Ejercicio propuesto 1
Reproduce sin cambios el fragmento del texto sobre el juicio final que empieza con las palabras que contienen "2. Catequesis" y termina con "para el cristiano?".
Ejercicio propuesto 2
En el texto sobre el juicio final, ¿qué sección del Credo concluye con la perspectiva del juicio final?

Texto proporcionado
- - - -
Frase: “…hay que decir que ante esta Luz que es Dios revelado en Cristo, ante tal Verdad, en cierto sentido, las mismas obras juzgan a cada uno. La voluntad de salvar al hombre por parte de Dios tiene su manifestación definitiva en la palabra y en la obra de Cristo, en todo el Evangelio hasta el misterio pascual de la cruz y de la resurrección. Se convierte, al mismo tiempo, en el fundamento más profundo, por así decir, en el criterio central del juicio sobre las obras y conciencias humanas. Sobre todo en este sentido “el Padre… ha entregado al Hijo todo el poder de juzgar” (Jn 5, 22), ofreciendo en Él a todo hombre la posibilidad de salvación.” (San Juan Pablo II)
1. Celebración de la Palabra
»Cuando venga el Hijo del Hombre en su gloria y acompañado de todos los ángeles, se sentará entonces en el trono de su gloria, y serán reunidas ante él todas las gentes; y separará a los unos de los otros, como el pastor separa las ovejas de los cabritos, y pondrá las ovejas a su derecha, los cabritos en cambio a su izquierda. Entonces dirá el Rey a los que estén a su derecha: «Vengan, benditos de mi Padre, tomen posesión del Reino preparado para ustedes desde la creación del mundo: porque tuve hambre y me dieron de comer; tuve sed y me dieron de beber; era peregrino y me acogieron; estaba desnudo y me vistieron, enfermo y me visitaron, en la cárcel y vinieron a verme». Entonces le responderán los justos: «Señor, ¿cuándo te vimos hambriento y te dimos de comer, o sediento y te dimos de beber?; ¿cuándo te vimos peregrino y te acogimos, o desnudo y te vestimos?, o ¿cuándo te vimos enfermo o en la cárcel y vinimos a verte?» Y el Rey, en respuesta, les dirá: «En verdad les digo que cuanto hicieron a uno de estos mis hermanos más pequeños, a mí me lo hicieron». Entonces dirá a los que estén a la izquierda: «Apártense de mí, malditos, al fuego eterno preparado para el diablo y sus ángeles: porque tuve hambre y no me dieron de comer; tuve sed y no me dieron de beber; era peregrino y no me acogieron; estaba desnudo y no me vistieron, enfermo y en la cárcel y no me visitaron». Entonces le replicarán también ellos: «Señor, ¿cuándo te vimos hambriento o sediento, peregrino o desnudo, enfermo o en la cárcel y no te asistimos?» Entonces les responderá: «En verdad les digo que cuanto dejaron de hacer con uno de estos más pequeños, también dejaron de hacerlo conmigo. Y éstos irán al suplicio eterno; los justos, en cambio, a la vida eterna». (Mt 25, 31-46)
2. Catequesis
La catequesis anterior hablamos sobre la oración como escuela de esperanza cristiana, hoy vamos a meditar acerca del Juicio, recordemos siempre que hacemos nuestra profesión de fe hablamos de que Cristo habrá de volver con gloria y majestad para juzgar a vivo y muertos, las perspectiva del juicio final es la conclusión de la sección cristológica del Credo, en ella se describe la misión de Nuestro Señor como aquel ante quien todo se pondrá como ante el sol, no hay nada escondido ante su mirada. Asimismo el juicio final nos recuerda el llamado juicio particular que cada uno habrá de atravesar al final de su vida, fruto de lo cual surgen también las nociones de cielo, infierno y purgatorio ¿cómo es que todo esto es ocasión de esperanza para el cristiano?
- - - -
Registros mostrados
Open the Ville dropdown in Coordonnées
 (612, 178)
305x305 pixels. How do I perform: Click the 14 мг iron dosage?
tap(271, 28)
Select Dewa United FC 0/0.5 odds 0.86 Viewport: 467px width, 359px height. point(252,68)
- - - -
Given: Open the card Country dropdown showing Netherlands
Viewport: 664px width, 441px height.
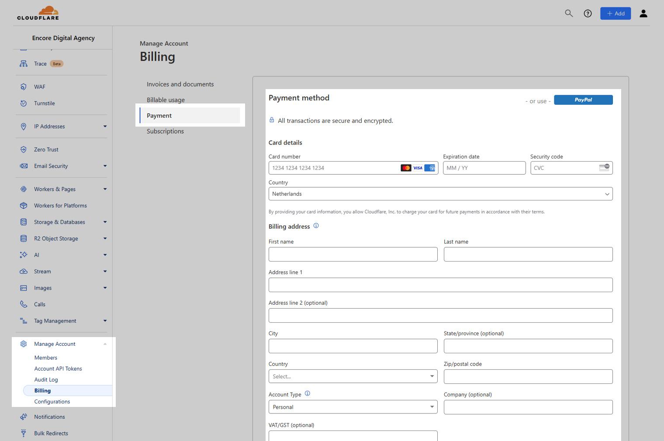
- - - -
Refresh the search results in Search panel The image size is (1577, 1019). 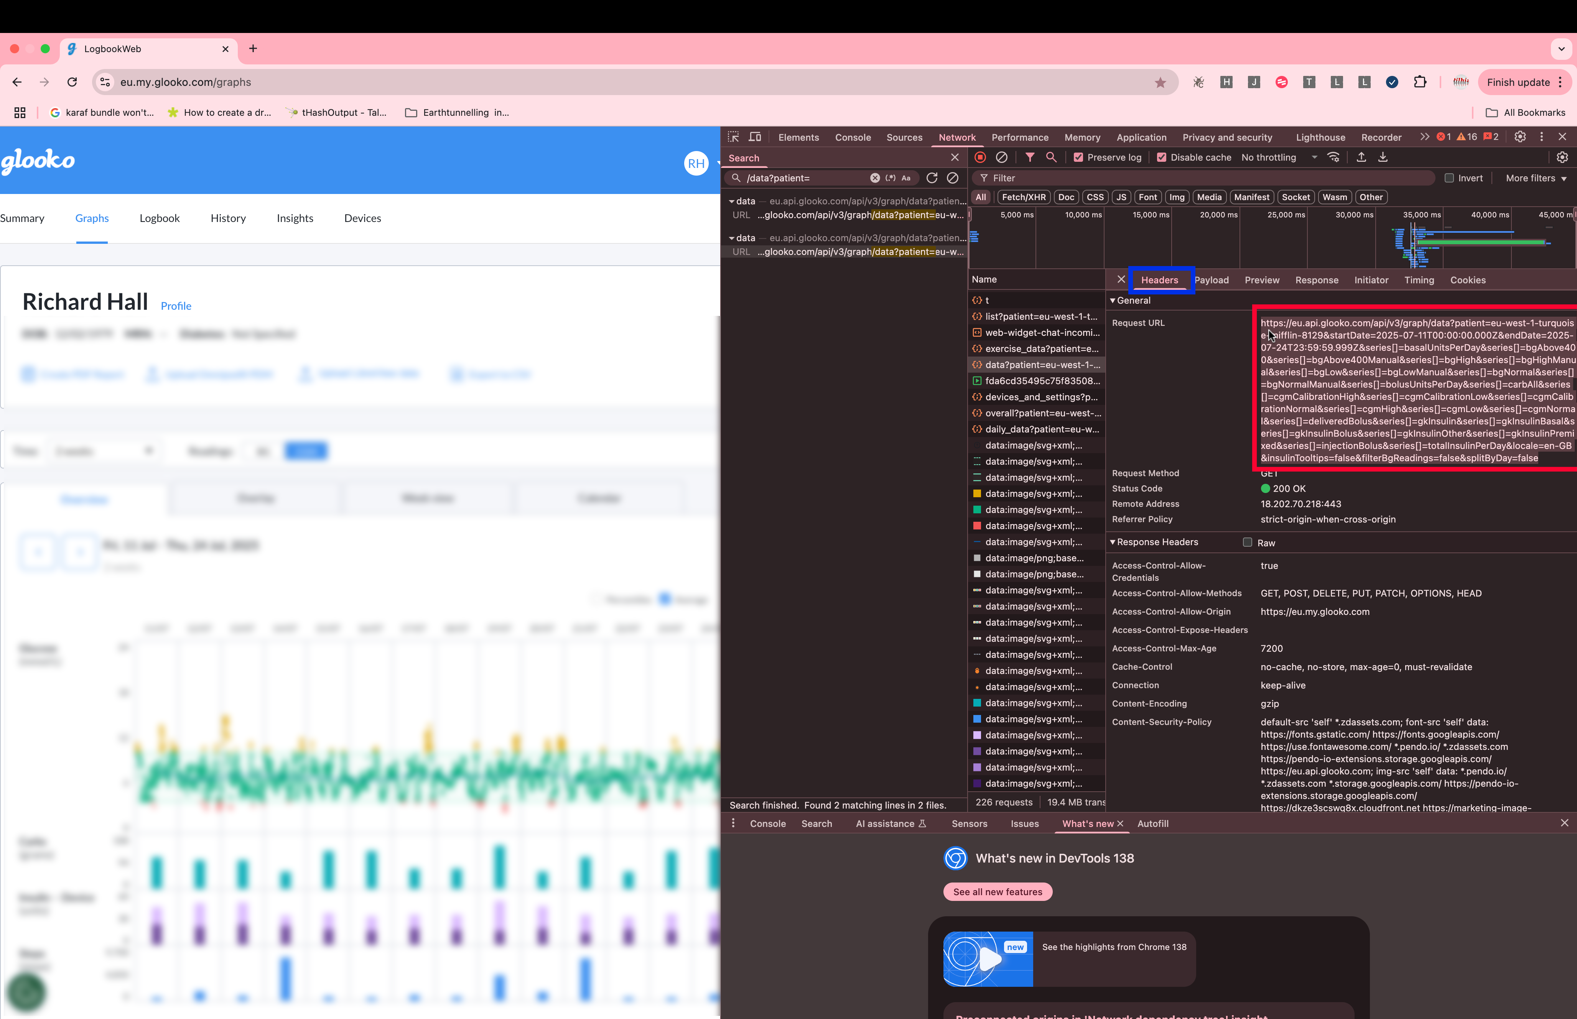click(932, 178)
- - - -
Respuesta 1
2. Catequesis
La catequesis anterior hablamos sobre la oración como escuela de esperanza cristiana, hoy vamos a meditar acerca del Juicio, recordemos siempre que hacemos nuestra profesión de fe hablamos de que Cristo habrá de volver con gloria y majestad para juzgar a vivo y muertos, las perspectiva del juicio final es la conclusión de la sección cristológica del Credo, en ella se describe la misión de Nuestro Señor como aquel ante quien todo se pondrá como ante el sol, no hay nada escondido ante su mirada. Asimismo el juicio final nos recuerda el llamado juicio particular que cada uno habrá de atravesar al final de su vida, fruto de lo cual surgen también las nociones de cielo, infierno y purgatorio ¿cómo es que todo esto es ocasión de esperanza para el cristiano?

Respuesta 2
La sección cristológica del Credo.